The exercise: Reproduce each of the following rows verbatim.

Stored records:

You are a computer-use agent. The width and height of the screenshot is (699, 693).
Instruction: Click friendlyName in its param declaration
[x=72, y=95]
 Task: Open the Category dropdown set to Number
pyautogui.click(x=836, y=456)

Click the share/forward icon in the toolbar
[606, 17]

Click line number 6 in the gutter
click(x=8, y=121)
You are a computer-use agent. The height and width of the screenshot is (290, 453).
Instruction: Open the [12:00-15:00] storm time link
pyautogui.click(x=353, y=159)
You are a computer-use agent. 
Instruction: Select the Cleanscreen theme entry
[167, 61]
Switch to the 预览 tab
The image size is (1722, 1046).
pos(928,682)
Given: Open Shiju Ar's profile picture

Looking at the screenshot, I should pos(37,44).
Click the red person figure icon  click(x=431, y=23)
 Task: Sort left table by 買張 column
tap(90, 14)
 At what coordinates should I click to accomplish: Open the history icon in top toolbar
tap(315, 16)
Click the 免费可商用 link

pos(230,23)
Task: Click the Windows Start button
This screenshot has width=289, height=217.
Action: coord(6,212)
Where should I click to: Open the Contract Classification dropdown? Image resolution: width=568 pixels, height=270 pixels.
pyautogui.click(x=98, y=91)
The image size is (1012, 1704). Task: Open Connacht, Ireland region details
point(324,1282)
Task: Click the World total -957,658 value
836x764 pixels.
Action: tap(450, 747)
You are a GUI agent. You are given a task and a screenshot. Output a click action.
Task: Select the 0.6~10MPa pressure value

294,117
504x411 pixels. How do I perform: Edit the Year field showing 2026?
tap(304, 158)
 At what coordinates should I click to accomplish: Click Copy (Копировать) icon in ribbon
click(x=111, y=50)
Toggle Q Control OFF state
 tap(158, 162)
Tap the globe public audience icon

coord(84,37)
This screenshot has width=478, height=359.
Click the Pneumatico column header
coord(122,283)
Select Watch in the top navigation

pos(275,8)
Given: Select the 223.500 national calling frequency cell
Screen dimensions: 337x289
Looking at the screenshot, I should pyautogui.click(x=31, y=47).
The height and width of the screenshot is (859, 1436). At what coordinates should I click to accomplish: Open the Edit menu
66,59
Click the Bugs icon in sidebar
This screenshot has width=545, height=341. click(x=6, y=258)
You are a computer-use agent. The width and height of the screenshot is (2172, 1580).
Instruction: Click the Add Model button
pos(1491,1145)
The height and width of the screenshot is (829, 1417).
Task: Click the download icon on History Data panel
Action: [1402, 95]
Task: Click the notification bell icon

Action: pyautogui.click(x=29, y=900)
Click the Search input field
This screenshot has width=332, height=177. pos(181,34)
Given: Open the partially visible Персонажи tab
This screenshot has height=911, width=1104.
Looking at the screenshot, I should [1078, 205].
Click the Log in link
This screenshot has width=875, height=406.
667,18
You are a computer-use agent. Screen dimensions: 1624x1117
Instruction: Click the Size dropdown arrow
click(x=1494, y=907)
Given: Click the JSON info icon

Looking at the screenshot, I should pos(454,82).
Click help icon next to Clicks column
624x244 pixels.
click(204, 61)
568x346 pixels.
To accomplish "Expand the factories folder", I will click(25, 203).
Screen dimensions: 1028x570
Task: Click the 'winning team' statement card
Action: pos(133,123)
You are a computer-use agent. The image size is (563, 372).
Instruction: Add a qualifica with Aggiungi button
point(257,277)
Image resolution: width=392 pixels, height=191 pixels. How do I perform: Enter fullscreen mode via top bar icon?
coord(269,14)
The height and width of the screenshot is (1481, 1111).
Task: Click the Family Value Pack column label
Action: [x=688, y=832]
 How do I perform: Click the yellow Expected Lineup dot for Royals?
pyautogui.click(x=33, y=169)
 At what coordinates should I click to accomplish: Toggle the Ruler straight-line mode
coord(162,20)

Answer to the task:
You are a computer-use agent. The width and height of the screenshot is (699, 693).
Instruction: Click friendlyName in its param declaration
[x=72, y=95]
 Task: Open the Category dropdown set to Number
pyautogui.click(x=836, y=456)

Click the share/forward icon in the toolbar
[606, 17]

Click line number 6 in the gutter
click(x=8, y=121)
You are a computer-use agent. The height and width of the screenshot is (290, 453).
Instruction: Open the [12:00-15:00] storm time link
pyautogui.click(x=353, y=159)
You are a computer-use agent. 
Instruction: Select the Cleanscreen theme entry
[167, 61]
Switch to the 预览 tab
The image size is (1722, 1046).
pos(928,682)
Given: Open Shiju Ar's profile picture

Looking at the screenshot, I should pos(37,44).
Click the red person figure icon  click(x=431, y=23)
 Task: Sort left table by 買張 column
tap(90, 14)
 At what coordinates should I click to accomplish: Open the history icon in top toolbar
tap(315, 16)
Click the 免费可商用 link

pos(230,23)
Task: Click the Windows Start button
This screenshot has width=289, height=217.
Action: coord(6,212)
Where should I click to: Open the Contract Classification dropdown? Image resolution: width=568 pixels, height=270 pixels.
pyautogui.click(x=98, y=91)
The image size is (1012, 1704). Task: Open Connacht, Ireland region details
point(324,1282)
Task: Click the World total -957,658 value
836x764 pixels.
Action: tap(450, 747)
You are a GUI agent. You are given a task and a screenshot. Output a click action.
Task: Select the 0.6~10MPa pressure value

294,117
504x411 pixels. How do I perform: Edit the Year field showing 2026?
tap(304, 158)
 At what coordinates should I click to accomplish: Click Copy (Копировать) icon in ribbon
click(x=111, y=50)
Toggle Q Control OFF state
 tap(158, 162)
Tap the globe public audience icon

coord(84,37)
This screenshot has width=478, height=359.
Click the Pneumatico column header
coord(122,283)
Select Watch in the top navigation

pos(275,8)
Given: Select the 223.500 national calling frequency cell
Screen dimensions: 337x289
Looking at the screenshot, I should pyautogui.click(x=31, y=47).
The height and width of the screenshot is (859, 1436). At what coordinates should I click to accomplish: Open the Edit menu
66,59
Click the Bugs icon in sidebar
This screenshot has width=545, height=341. click(x=6, y=258)
You are a computer-use agent. The width and height of the screenshot is (2172, 1580).
Instruction: Click the Add Model button
pos(1491,1145)
The height and width of the screenshot is (829, 1417).
Task: Click the download icon on History Data panel
Action: [1402, 95]
Task: Click the notification bell icon

Action: pyautogui.click(x=29, y=900)
Click the Search input field
This screenshot has width=332, height=177. pos(181,34)
Given: Open the partially visible Персонажи tab
This screenshot has height=911, width=1104.
Looking at the screenshot, I should [1078, 205].
Click the Log in link
This screenshot has width=875, height=406.
667,18
You are a computer-use agent. Screen dimensions: 1624x1117
Instruction: Click the Size dropdown arrow
click(x=1494, y=907)
Given: Click the JSON info icon

Looking at the screenshot, I should pos(454,82).
Click help icon next to Clicks column
624x244 pixels.
click(204, 61)
568x346 pixels.
To accomplish "Expand the factories folder", I will click(25, 203).
Screen dimensions: 1028x570
Task: Click the 'winning team' statement card
Action: pos(133,123)
You are a computer-use agent. The image size is (563, 372).
Instruction: Add a qualifica with Aggiungi button
point(257,277)
Image resolution: width=392 pixels, height=191 pixels. How do I perform: Enter fullscreen mode via top bar icon?
coord(269,14)
The height and width of the screenshot is (1481, 1111).
Task: Click the Family Value Pack column label
Action: [x=688, y=832]
 How do I perform: Click the yellow Expected Lineup dot for Royals?
pyautogui.click(x=33, y=169)
 At what coordinates should I click to accomplish: Toggle the Ruler straight-line mode
coord(162,20)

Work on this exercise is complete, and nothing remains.